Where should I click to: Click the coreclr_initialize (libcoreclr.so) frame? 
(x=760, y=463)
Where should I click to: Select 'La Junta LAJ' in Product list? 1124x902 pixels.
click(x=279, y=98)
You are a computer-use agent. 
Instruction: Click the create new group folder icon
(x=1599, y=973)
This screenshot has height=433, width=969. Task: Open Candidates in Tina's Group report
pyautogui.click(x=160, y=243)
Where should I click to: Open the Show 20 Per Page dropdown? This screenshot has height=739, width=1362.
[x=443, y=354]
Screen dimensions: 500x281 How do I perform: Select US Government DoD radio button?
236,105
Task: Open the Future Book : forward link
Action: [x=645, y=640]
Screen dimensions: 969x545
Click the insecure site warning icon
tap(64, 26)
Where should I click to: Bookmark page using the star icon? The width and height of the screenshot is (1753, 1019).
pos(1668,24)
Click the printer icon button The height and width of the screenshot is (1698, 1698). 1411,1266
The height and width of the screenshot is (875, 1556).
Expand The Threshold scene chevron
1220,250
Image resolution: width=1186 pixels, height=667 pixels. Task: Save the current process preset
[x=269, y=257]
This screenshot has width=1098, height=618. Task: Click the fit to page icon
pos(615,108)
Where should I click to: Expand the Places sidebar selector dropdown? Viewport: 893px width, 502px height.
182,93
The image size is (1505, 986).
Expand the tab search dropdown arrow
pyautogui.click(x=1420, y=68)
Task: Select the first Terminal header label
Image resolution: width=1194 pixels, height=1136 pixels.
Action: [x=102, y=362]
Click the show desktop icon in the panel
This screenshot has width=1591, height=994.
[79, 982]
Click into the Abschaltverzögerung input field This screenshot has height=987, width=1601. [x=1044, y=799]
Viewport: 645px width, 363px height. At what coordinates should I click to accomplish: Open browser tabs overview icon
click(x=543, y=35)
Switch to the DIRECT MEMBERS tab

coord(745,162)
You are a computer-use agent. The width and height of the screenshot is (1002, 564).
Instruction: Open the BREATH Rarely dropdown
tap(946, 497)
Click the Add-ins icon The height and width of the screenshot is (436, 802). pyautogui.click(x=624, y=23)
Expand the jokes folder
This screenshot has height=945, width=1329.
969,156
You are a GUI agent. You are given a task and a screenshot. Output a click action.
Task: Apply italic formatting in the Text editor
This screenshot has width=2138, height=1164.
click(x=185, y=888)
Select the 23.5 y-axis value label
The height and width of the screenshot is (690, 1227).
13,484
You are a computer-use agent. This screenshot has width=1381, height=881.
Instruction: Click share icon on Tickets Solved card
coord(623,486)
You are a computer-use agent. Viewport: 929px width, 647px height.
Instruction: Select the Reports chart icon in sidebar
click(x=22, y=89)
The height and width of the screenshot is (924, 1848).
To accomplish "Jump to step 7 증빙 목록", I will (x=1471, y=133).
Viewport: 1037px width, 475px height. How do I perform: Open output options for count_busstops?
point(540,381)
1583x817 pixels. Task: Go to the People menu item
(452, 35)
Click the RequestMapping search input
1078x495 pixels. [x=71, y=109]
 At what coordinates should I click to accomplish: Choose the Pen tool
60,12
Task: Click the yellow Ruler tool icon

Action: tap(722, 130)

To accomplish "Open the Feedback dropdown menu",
○ ○ ○ ○ ○
- Action item: Nothing added, nothing dropped: copy the data above.

- Response below:
Where should I click to: Click the coreclr_initialize (libcoreclr.so) frame? 
(x=760, y=463)
Where should I click to: Select 'La Junta LAJ' in Product list? 1124x902 pixels.
click(x=279, y=98)
You are a computer-use agent. 
Instruction: Click the create new group folder icon
(x=1599, y=973)
This screenshot has height=433, width=969. Task: Open Candidates in Tina's Group report
pyautogui.click(x=160, y=243)
Where should I click to: Open the Show 20 Per Page dropdown? This screenshot has height=739, width=1362.
[x=443, y=354]
Screen dimensions: 500x281 How do I perform: Select US Government DoD radio button?
236,105
Task: Open the Future Book : forward link
Action: [x=645, y=640]
Screen dimensions: 969x545
Click the insecure site warning icon
tap(64, 26)
Where should I click to: Bookmark page using the star icon? The width and height of the screenshot is (1753, 1019).
pos(1668,24)
Click the printer icon button The height and width of the screenshot is (1698, 1698). 1411,1266
The height and width of the screenshot is (875, 1556).
Expand The Threshold scene chevron
1220,250
Image resolution: width=1186 pixels, height=667 pixels. Task: Save the current process preset
[x=269, y=257]
This screenshot has width=1098, height=618. Task: Click the fit to page icon
pos(615,108)
Where should I click to: Expand the Places sidebar selector dropdown? Viewport: 893px width, 502px height.
182,93
The image size is (1505, 986).
Expand the tab search dropdown arrow
pyautogui.click(x=1420, y=68)
Task: Select the first Terminal header label
Image resolution: width=1194 pixels, height=1136 pixels.
Action: [x=102, y=362]
Click the show desktop icon in the panel
This screenshot has width=1591, height=994.
[79, 982]
Click into the Abschaltverzögerung input field This screenshot has height=987, width=1601. [x=1044, y=799]
Viewport: 645px width, 363px height. At what coordinates should I click to accomplish: Open browser tabs overview icon
click(x=543, y=35)
Switch to the DIRECT MEMBERS tab

coord(745,162)
You are a computer-use agent. The width and height of the screenshot is (1002, 564).
Instruction: Open the BREATH Rarely dropdown
tap(946, 497)
Click the Add-ins icon The height and width of the screenshot is (436, 802). pyautogui.click(x=624, y=23)
Expand the jokes folder
This screenshot has height=945, width=1329.
969,156
You are a GUI agent. You are given a task and a screenshot. Output a click action.
Task: Apply italic formatting in the Text editor
This screenshot has width=2138, height=1164.
click(x=185, y=888)
Select the 23.5 y-axis value label
The height and width of the screenshot is (690, 1227).
13,484
You are a computer-use agent. This screenshot has width=1381, height=881.
Instruction: Click share icon on Tickets Solved card
coord(623,486)
You are a computer-use agent. Viewport: 929px width, 647px height.
Instruction: Select the Reports chart icon in sidebar
click(x=22, y=89)
The height and width of the screenshot is (924, 1848).
To accomplish "Jump to step 7 증빙 목록", I will (x=1471, y=133).
Viewport: 1037px width, 475px height. How do I perform: Open output options for count_busstops?
point(540,381)
1583x817 pixels. Task: Go to the People menu item
(452, 35)
Click the RequestMapping search input
1078x495 pixels. [x=71, y=109]
 At what coordinates should I click to accomplish: Choose the Pen tool
60,12
Task: Click the yellow Ruler tool icon

Action: tap(722, 130)

To accomplish "Open the Feedback dropdown menu",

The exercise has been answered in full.